## Exercise instructions
Below is some data. Retype exactly the lines starting at the one with "The height and width of the screenshot is (413, 628)." and ending at the one with "Tap the 戏显示器".

## Given information
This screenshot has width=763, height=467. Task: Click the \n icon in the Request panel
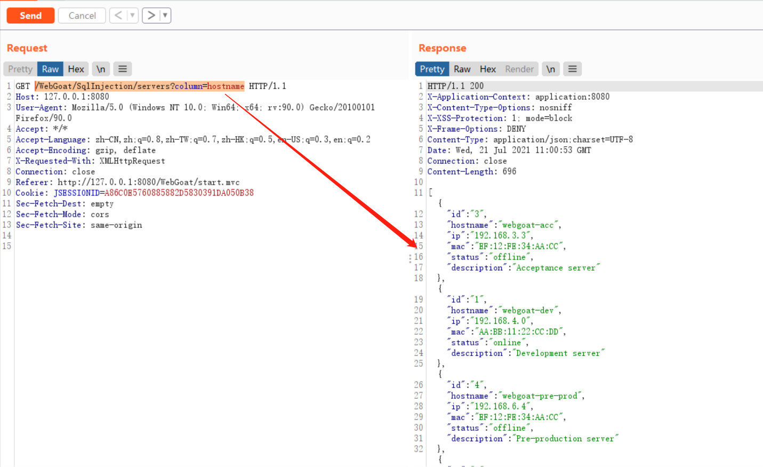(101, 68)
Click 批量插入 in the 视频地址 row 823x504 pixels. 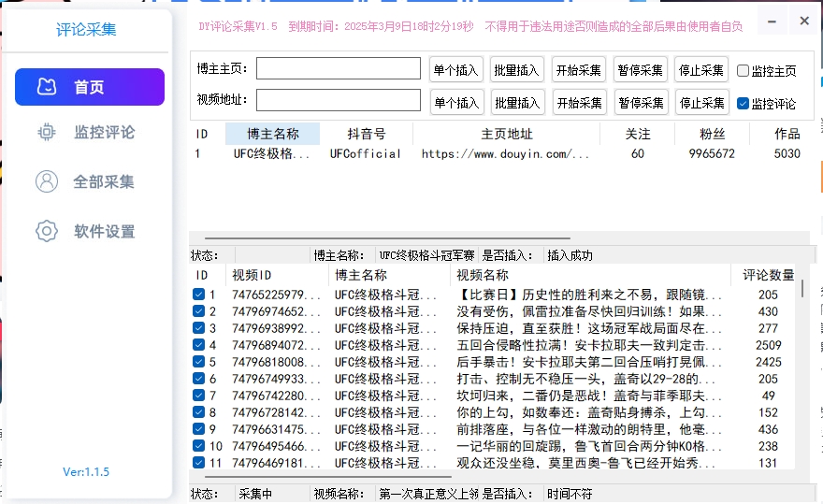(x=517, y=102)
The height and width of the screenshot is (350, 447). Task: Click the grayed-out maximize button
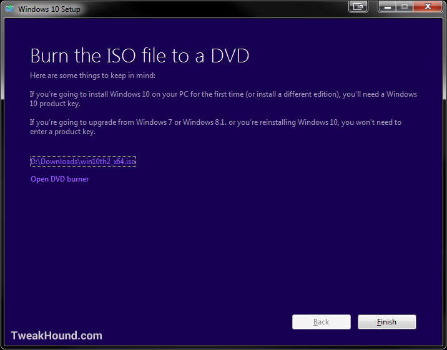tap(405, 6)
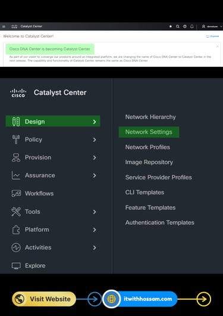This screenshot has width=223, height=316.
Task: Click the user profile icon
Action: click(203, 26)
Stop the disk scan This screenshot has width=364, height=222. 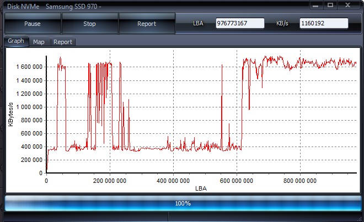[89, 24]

* * *

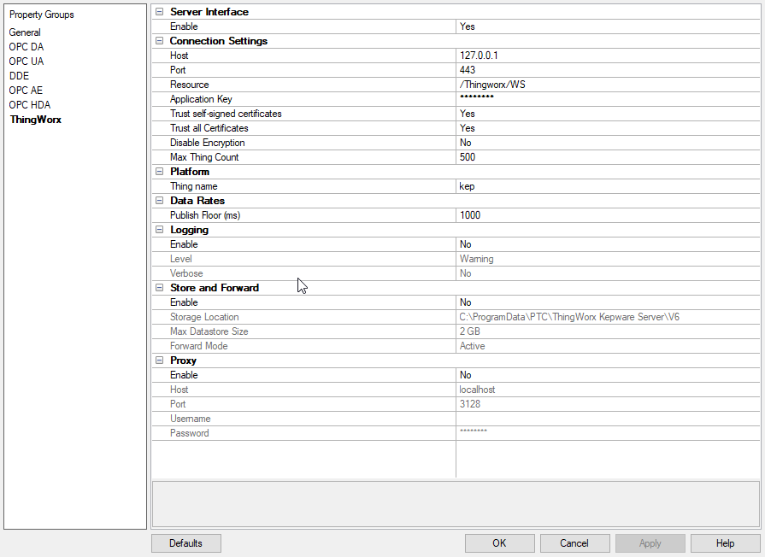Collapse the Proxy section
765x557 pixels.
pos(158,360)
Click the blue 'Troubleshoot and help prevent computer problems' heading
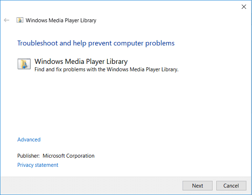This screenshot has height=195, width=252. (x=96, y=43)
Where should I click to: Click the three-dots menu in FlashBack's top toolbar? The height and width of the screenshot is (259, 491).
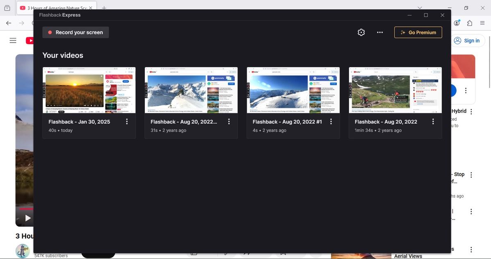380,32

--

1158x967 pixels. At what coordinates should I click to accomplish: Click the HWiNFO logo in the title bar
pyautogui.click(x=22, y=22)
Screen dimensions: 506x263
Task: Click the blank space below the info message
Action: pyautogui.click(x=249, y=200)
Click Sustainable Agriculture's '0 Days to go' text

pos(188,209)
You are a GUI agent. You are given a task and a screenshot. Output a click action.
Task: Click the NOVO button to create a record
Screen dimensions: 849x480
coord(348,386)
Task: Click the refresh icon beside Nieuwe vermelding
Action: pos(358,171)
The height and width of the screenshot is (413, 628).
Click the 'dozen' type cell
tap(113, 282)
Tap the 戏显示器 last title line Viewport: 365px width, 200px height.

## Solution to this problem
The height and width of the screenshot is (413, 628).
Click the 'dozen' type cell
tap(113, 282)
Tap the 戏显示器 last title line Viewport: 365px width, 200px height.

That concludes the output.